So insisted PopSockets CEO and inventor David Barnett today while describing his company’s relationship with the e-commerce and logistics giant. Barnett was addressing members of the House Subcommittee on Antitrust, Commercial, and Administrative Law and, over the course of the hearing, laid out how the Jeff Bezos-helmed corporate behemoth had pressured his smartphone accessory company in a manner best described as incredibly shady.

Barnett was joined by executives from Sonos, Basecamp, and Tile, who all took turns airing a list of grievances against major tech players such as Amazon, Apple, Facebook and Google. They all recounted, in manners specific to their respective companies, how the major tech players have used their market dominance to squeeze smaller competitors in allegedly anticompetitive ways. 

The CEO of PopSockets, however, appeared to have a personal beef with Jeff Bezos (which he pronounced “Bey-zoo”). 

“Multiple times we discovered that Amazon itself had sourced counterfeit product and was selling it alongside our own product,” he noted. 

Barnett, under oath, told the gathered members of the House that Amazon initially played nice only to drop the hammer when it believed no one was watching. After agreeing to a written contract stipulating a price at which PopSockets would be sold on Amazon, the e-commerce giant would then allegedly unilaterally lower the price and demand that PopSockets make up the difference. 

Pop it.

Pop it.

Image: Eugene Gologursky / getty

Colorado Congressman Ed Perlmutter asked Barnett how Amazon could “ignore the contract that [PopSockets] entered into and just say, ‘Sorry, that was our contract, but you got to lower your price.'” 

Barnett didn’t mince words. 

“With coercive tactics, basically,” he replied. “And these are tactics that are mainly executed by phone. It’s one of the strangest relationships I’ve ever had with a retailer.”
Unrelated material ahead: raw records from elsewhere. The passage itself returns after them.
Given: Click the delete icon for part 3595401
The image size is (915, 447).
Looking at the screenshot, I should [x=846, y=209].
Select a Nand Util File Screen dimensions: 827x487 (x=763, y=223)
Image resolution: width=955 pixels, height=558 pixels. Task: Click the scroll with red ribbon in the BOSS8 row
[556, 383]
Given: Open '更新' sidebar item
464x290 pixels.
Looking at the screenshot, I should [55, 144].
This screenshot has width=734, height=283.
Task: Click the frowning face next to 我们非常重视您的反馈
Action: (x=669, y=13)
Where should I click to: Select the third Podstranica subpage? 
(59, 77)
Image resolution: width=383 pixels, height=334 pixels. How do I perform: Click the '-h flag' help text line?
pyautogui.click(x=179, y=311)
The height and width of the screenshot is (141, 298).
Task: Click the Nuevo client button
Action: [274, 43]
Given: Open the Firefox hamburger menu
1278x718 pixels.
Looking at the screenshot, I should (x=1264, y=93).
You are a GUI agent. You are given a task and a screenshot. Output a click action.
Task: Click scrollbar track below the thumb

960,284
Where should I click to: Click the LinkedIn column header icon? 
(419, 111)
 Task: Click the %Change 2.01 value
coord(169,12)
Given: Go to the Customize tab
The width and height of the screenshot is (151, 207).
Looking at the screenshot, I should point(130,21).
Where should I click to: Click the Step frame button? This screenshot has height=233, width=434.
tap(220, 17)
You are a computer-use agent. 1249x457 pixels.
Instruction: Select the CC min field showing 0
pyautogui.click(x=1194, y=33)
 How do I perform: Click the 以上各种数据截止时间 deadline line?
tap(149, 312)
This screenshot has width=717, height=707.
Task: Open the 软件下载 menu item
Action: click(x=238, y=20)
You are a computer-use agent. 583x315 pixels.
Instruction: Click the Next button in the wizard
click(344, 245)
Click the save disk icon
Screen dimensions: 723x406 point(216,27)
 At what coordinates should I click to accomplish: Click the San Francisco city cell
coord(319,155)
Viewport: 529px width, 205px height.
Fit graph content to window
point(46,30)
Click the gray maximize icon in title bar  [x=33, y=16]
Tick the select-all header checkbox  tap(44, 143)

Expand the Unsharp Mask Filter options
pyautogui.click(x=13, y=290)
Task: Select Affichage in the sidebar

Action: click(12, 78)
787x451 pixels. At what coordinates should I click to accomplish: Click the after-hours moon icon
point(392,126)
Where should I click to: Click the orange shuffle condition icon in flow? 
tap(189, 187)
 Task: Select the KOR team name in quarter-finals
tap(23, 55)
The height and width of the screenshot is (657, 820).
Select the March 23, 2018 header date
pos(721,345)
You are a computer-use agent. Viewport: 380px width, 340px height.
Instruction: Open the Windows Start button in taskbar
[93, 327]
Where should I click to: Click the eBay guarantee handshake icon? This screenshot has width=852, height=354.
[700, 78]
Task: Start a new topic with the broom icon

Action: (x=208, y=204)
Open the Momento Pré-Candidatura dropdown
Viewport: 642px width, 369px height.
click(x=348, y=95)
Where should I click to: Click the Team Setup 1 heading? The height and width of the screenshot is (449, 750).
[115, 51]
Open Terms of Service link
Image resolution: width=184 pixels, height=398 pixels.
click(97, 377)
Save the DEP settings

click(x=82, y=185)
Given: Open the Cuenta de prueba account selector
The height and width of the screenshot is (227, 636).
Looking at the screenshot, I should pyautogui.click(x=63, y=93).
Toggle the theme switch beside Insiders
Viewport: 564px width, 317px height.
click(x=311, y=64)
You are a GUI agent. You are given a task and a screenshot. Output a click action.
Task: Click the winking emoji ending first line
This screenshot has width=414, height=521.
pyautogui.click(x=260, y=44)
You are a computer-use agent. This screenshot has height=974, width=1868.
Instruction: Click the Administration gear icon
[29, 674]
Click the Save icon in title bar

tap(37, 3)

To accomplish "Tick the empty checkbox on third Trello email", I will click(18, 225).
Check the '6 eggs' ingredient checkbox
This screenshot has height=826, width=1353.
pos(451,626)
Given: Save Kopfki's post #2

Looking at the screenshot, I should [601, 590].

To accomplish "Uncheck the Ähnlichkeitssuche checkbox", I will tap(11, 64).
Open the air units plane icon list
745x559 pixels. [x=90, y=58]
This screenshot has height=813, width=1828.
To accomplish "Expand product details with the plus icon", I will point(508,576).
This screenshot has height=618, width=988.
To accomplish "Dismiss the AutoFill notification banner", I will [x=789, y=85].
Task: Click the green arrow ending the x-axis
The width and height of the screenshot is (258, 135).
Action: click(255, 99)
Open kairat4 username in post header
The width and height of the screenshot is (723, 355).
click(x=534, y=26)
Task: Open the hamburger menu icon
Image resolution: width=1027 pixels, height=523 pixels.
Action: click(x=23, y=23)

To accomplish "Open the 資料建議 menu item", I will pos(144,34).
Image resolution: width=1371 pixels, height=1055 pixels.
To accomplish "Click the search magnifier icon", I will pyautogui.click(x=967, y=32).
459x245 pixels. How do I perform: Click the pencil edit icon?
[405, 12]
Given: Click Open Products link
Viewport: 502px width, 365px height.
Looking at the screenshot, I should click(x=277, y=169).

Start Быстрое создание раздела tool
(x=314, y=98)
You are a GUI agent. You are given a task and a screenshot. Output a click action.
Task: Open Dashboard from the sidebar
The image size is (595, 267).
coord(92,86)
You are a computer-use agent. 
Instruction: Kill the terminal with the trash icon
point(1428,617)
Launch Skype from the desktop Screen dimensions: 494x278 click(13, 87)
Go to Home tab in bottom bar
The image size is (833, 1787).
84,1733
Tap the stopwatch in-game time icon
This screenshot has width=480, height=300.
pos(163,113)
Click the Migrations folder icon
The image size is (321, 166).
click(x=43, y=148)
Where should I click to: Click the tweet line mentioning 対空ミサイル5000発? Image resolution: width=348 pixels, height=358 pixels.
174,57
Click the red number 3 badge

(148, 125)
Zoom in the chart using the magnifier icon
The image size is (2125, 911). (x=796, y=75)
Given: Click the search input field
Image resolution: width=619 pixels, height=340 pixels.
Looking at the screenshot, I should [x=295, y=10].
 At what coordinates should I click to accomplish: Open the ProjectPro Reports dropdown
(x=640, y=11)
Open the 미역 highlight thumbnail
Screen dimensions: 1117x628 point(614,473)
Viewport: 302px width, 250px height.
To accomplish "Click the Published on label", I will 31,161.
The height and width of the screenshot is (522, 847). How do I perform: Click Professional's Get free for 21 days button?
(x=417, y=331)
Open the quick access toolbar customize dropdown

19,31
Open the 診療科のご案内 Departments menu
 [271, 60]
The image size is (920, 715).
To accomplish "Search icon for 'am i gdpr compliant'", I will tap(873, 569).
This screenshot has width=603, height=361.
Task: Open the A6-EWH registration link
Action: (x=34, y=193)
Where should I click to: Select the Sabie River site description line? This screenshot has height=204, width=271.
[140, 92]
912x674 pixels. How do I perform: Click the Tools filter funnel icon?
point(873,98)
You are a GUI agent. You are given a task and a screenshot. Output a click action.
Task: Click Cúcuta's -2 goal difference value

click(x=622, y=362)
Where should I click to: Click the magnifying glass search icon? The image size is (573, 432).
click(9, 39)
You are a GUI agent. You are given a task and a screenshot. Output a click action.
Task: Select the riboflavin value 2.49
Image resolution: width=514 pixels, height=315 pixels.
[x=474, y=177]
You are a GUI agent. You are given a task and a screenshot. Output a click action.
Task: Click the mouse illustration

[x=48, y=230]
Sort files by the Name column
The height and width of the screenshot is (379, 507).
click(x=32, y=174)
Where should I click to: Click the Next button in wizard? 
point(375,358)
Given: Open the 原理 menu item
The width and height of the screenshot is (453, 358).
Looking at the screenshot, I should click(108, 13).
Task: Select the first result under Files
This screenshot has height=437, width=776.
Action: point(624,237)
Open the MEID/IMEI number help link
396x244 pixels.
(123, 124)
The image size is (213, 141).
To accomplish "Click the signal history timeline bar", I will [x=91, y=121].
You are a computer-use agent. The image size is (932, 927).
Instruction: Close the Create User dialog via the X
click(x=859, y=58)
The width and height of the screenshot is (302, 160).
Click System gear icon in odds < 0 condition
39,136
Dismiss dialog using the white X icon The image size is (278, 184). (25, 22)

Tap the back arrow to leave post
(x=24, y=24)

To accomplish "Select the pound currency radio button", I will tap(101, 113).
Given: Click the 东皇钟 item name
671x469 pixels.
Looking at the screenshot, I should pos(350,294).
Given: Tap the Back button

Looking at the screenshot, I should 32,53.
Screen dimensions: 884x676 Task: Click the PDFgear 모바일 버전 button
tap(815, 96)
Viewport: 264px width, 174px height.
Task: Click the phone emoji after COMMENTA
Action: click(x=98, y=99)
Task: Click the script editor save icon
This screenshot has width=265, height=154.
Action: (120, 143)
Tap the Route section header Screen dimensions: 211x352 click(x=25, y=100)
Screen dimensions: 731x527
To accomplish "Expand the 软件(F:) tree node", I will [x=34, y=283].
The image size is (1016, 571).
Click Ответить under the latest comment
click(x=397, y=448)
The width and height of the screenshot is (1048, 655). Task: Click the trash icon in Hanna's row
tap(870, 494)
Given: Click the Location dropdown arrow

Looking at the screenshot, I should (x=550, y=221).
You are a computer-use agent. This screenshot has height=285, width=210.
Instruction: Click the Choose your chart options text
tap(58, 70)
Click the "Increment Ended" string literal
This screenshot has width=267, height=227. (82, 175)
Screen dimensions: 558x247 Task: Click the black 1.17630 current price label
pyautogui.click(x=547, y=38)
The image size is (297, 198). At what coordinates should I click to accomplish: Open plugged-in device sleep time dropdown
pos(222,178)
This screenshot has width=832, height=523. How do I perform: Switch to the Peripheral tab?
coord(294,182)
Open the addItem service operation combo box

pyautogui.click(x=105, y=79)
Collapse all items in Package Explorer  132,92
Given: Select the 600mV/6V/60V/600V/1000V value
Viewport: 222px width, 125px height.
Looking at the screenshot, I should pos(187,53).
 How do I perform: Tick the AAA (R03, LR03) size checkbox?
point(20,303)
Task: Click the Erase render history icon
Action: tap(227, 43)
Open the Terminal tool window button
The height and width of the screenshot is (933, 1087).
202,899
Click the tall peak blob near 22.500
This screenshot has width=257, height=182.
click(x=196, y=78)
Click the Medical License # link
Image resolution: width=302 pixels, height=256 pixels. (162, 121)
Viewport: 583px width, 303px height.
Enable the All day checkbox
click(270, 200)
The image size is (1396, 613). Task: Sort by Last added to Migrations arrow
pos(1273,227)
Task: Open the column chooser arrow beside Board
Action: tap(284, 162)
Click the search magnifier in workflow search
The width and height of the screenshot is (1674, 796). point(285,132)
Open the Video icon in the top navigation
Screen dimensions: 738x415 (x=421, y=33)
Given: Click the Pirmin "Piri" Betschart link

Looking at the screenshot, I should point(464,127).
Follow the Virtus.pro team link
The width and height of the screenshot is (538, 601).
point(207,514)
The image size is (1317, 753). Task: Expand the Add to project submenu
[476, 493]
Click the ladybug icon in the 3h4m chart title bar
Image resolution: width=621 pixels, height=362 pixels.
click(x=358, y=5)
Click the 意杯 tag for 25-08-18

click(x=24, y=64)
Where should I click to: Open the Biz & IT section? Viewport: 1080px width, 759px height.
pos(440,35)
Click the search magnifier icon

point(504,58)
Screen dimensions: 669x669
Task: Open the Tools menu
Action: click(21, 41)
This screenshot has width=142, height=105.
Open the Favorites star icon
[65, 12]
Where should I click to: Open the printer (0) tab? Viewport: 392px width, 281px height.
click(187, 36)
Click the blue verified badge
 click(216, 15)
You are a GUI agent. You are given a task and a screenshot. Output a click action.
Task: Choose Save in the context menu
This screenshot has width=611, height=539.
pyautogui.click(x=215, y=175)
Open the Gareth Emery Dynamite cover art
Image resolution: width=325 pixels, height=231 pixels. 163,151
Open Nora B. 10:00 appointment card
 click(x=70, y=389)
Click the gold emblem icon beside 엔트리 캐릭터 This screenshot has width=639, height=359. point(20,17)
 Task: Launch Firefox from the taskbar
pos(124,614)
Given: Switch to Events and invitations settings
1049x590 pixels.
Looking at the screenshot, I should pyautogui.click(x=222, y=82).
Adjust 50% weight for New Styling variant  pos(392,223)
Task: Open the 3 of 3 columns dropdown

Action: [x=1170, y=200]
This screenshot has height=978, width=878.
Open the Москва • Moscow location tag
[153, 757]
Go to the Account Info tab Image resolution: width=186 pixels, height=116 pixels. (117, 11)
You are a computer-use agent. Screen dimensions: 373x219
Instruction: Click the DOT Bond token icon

Barnett emphasized that, on paper, the contract “appears to be negotiated in good faith.”

However, he claimed, this is followed by “… frequent phone calls. And on the phone calls we get what I might call bullying with a smile. Very friendly people that we deal with who say, ‘By the way, we dropped the price of X product last week. We need you to pay for it.'”

Barnett said he would push back and that’s when “the threats come.”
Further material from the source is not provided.